[Saved data entries]
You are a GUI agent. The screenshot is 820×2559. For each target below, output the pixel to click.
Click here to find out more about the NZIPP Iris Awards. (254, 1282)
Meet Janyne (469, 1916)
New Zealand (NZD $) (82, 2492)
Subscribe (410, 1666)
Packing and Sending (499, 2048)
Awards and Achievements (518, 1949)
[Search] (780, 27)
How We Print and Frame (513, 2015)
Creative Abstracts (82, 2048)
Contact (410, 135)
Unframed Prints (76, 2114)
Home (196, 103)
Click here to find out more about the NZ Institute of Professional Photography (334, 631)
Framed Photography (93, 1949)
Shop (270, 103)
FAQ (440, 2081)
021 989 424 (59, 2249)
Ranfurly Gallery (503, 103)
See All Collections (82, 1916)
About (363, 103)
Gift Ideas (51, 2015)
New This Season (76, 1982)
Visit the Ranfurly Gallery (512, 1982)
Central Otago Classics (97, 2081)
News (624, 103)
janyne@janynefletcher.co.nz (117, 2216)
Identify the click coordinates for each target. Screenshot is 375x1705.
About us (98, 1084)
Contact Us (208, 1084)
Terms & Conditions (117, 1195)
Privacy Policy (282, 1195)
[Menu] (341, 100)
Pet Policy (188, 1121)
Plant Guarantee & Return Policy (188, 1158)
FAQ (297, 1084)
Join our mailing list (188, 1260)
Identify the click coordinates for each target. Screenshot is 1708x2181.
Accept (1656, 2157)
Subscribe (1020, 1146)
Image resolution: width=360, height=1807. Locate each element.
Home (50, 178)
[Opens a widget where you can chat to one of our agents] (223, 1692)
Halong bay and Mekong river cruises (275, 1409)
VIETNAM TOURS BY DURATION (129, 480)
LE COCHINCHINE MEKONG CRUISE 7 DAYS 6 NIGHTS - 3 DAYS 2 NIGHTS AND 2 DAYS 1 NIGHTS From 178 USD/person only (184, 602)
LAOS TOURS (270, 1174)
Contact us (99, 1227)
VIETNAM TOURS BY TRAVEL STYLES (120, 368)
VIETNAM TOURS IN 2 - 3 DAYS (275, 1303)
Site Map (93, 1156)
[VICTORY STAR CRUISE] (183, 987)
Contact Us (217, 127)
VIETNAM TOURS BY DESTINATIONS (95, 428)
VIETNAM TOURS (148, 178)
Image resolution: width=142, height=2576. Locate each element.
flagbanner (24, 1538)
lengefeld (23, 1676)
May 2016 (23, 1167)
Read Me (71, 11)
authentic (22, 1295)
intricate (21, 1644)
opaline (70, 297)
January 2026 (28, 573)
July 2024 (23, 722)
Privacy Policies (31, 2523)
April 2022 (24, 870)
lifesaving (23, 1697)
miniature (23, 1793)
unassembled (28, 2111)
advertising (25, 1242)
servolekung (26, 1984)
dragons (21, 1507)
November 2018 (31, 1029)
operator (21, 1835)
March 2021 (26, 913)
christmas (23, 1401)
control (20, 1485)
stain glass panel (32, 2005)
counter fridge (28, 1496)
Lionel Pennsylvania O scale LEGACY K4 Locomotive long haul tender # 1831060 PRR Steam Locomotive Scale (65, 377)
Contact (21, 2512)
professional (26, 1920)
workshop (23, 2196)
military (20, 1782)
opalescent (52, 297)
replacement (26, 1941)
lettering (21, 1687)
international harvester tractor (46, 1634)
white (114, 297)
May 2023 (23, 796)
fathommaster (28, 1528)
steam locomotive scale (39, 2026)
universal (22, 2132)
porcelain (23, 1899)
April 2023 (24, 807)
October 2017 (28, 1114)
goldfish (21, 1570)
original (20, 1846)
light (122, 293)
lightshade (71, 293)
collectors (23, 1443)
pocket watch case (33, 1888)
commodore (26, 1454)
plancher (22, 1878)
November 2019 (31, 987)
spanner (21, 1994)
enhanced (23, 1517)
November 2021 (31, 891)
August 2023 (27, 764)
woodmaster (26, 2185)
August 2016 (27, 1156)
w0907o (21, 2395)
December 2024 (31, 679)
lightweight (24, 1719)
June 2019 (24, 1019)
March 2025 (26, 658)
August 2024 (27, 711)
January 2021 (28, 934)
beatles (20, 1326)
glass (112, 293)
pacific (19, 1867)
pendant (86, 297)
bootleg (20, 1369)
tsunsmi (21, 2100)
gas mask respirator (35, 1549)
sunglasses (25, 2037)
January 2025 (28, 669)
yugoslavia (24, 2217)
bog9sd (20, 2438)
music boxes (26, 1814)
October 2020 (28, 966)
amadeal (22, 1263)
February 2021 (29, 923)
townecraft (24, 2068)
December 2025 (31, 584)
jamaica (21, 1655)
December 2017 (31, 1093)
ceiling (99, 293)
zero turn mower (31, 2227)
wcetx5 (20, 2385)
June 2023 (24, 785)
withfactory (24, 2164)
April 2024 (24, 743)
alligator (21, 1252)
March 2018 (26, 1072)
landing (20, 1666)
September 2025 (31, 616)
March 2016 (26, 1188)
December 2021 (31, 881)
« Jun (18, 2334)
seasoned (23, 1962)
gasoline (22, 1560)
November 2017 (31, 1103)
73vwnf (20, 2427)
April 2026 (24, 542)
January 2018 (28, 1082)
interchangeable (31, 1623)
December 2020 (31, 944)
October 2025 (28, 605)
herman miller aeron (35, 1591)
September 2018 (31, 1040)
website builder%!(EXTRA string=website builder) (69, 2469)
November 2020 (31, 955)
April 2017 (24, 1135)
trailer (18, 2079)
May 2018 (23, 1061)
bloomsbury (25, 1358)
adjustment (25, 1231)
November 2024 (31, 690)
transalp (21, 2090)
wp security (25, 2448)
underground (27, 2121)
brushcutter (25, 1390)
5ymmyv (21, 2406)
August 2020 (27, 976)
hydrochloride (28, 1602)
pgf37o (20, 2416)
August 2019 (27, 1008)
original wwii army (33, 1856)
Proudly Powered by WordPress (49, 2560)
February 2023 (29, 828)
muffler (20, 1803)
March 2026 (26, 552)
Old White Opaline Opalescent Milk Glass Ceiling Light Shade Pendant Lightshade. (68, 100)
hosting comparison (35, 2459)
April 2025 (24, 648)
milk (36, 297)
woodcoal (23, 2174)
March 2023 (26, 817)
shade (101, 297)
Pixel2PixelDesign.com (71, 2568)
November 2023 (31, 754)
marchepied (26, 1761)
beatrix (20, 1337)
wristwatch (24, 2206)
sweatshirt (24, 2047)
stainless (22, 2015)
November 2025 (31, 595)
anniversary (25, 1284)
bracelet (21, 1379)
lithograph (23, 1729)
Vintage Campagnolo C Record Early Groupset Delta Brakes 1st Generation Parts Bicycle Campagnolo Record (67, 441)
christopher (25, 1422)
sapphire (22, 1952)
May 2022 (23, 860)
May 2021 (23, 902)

What to work on:
Your task is to set down all of the entries exactly as they appear.

Solution below:
You are a GUI agent. The screenshot is 820×2559. For each target below, output the pixel to click.
Click here to find out more about the NZIPP Iris Awards. (254, 1282)
Meet Janyne (469, 1916)
New Zealand (NZD $) (82, 2492)
Subscribe (410, 1666)
Packing and Sending (499, 2048)
Awards and Achievements (518, 1949)
[Search] (780, 27)
How We Print and Frame (513, 2015)
Creative Abstracts (82, 2048)
Contact (410, 135)
Unframed Prints (76, 2114)
Home (196, 103)
Click here to find out more about the NZ Institute of Professional Photography (334, 631)
Framed Photography (93, 1949)
Shop (270, 103)
FAQ (440, 2081)
021 989 424 (59, 2249)
Ranfurly Gallery (503, 103)
See All Collections (82, 1916)
About (363, 103)
Gift Ideas (51, 2015)
New This Season (76, 1982)
Visit the Ranfurly Gallery (512, 1982)
Central Otago Classics (97, 2081)
News (624, 103)
janyne@janynefletcher.co.nz (117, 2216)
Identify the click coordinates for each target. Screenshot is 375x1705.
About us (98, 1084)
Contact Us (208, 1084)
Terms & Conditions (117, 1195)
Privacy Policy (282, 1195)
[Menu] (341, 100)
Pet Policy (188, 1121)
Plant Guarantee & Return Policy (188, 1158)
FAQ (297, 1084)
Join our mailing list (188, 1260)
Identify the click coordinates for each target. Screenshot is 1708x2181.
Accept (1656, 2157)
Subscribe (1020, 1146)
Image resolution: width=360, height=1807. Locate each element.
Home (50, 178)
[Opens a widget where you can chat to one of our agents] (223, 1692)
Halong bay and Mekong river cruises (275, 1409)
VIETNAM TOURS BY DURATION (129, 480)
LE COCHINCHINE MEKONG CRUISE 7 DAYS 6 NIGHTS - 3 DAYS 2 NIGHTS AND 2 DAYS 1 NIGHTS From 178 USD/person only (184, 602)
LAOS TOURS (270, 1174)
Contact us (99, 1227)
VIETNAM TOURS BY TRAVEL STYLES (120, 368)
VIETNAM TOURS IN 2 - 3 DAYS (275, 1303)
Site Map (93, 1156)
[VICTORY STAR CRUISE] (183, 987)
Contact Us (217, 127)
VIETNAM TOURS BY DESTINATIONS (95, 428)
VIETNAM TOURS (148, 178)
Image resolution: width=142, height=2576. Locate each element.
flagbanner (24, 1538)
lengefeld (23, 1676)
May 2016 (23, 1167)
Read Me (71, 11)
authentic (22, 1295)
intricate (21, 1644)
opaline (70, 297)
January 2026 (28, 573)
July 2024 (23, 722)
Privacy Policies (31, 2523)
April 2022 (24, 870)
lifesaving (23, 1697)
miniature (23, 1793)
unassembled (28, 2111)
advertising (25, 1242)
servolekung (26, 1984)
dragons (21, 1507)
November 2018 (31, 1029)
operator (21, 1835)
March 2021 (26, 913)
christmas (23, 1401)
control (20, 1485)
stain glass panel (32, 2005)
counter fridge (28, 1496)
Lionel Pennsylvania O scale LEGACY K4 Locomotive long haul tender # 1831060 PRR Steam Locomotive Scale (65, 377)
Contact (21, 2512)
professional (26, 1920)
workshop (23, 2196)
military (20, 1782)
opalescent (52, 297)
replacement (26, 1941)
lettering (21, 1687)
international harvester tractor (46, 1634)
white (114, 297)
May 2023 (23, 796)
fathommaster (28, 1528)
steam locomotive scale (39, 2026)
universal (22, 2132)
porcelain (23, 1899)
April 2023 (24, 807)
October 2017 (28, 1114)
goldfish (21, 1570)
original (20, 1846)
light (122, 293)
lightshade (71, 293)
collectors (23, 1443)
pocket watch case (33, 1888)
commodore (26, 1454)
plancher (22, 1878)
November 2019 (31, 987)
spanner (21, 1994)
enhanced (23, 1517)
November 2021 (31, 891)
August 2023 (27, 764)
woodmaster (26, 2185)
August 2016 (27, 1156)
w0907o (21, 2395)
December 2024 (31, 679)
lightweight (24, 1719)
June 2019 (24, 1019)
March 2025 (26, 658)
August 2024 (27, 711)
January 2021 (28, 934)
beatles (20, 1326)
glass (112, 293)
pacific (19, 1867)
pendant (86, 297)
bootleg (20, 1369)
tsunsmi (21, 2100)
gas mask respirator (35, 1549)
sunglasses (25, 2037)
January 2025 (28, 669)
yugoslavia (24, 2217)
bog9sd (20, 2438)
music boxes (26, 1814)
October 2020 (28, 966)
amadeal (22, 1263)
February 2021 (29, 923)
townecraft (24, 2068)
December 2025 (31, 584)
jamaica (21, 1655)
December 2017 (31, 1093)
ceiling (99, 293)
zero turn mower (31, 2227)
wcetx5 (20, 2385)
June 2023 (24, 785)
withfactory (24, 2164)
April 2024 (24, 743)
alligator (21, 1252)
March 2018 (26, 1072)
landing (20, 1666)
September 2025 (31, 616)
March 2016 (26, 1188)
December 2021 (31, 881)
« Jun (18, 2334)
seasoned (23, 1962)
gasoline (22, 1560)
November 2017 (31, 1103)
73vwnf (20, 2427)
April 2026 (24, 542)
January 2018 (28, 1082)
interchangeable (31, 1623)
December 2020 (31, 944)
October 2025 (28, 605)
herman miller aeron (35, 1591)
September 2018 (31, 1040)
website builder%!(EXTRA string=website builder) (69, 2469)
November 2020 (31, 955)
April 2017 (24, 1135)
trailer (18, 2079)
May 2018 (23, 1061)
bloomsbury (25, 1358)
adjustment (25, 1231)
November 2024 (31, 690)
transalp (21, 2090)
wp security (25, 2448)
underground (27, 2121)
brushcutter (25, 1390)
5ymmyv (21, 2406)
August 2020 (27, 976)
hydrochloride (28, 1602)
pgf37o (20, 2416)
August 2019 (27, 1008)
original wwii army (33, 1856)
Proudly Powered by WordPress (49, 2560)
February 2023 (29, 828)
muffler (20, 1803)
March 2026 (26, 552)
Old White Opaline Opalescent Milk Glass Ceiling Light Shade Pendant Lightshade. (68, 100)
hosting comparison (35, 2459)
April 2025 (24, 648)
milk (36, 297)
woodcoal (23, 2174)
March 2023 (26, 817)
shade (101, 297)
Pixel2PixelDesign.com (71, 2568)
November 2023 (31, 754)
marchepied (26, 1761)
beatrix (20, 1337)
wristwatch (24, 2206)
sweatshirt (24, 2047)
stainless (22, 2015)
November 2025 (31, 595)
anniversary (25, 1284)
bracelet (21, 1379)
lithograph (23, 1729)
Vintage Campagnolo C Record Early Groupset Delta Brakes 1st Generation Parts Bicycle Campagnolo Record (67, 441)
christopher (25, 1422)
sapphire (22, 1952)
May 2022 (23, 860)
May 2021 (23, 902)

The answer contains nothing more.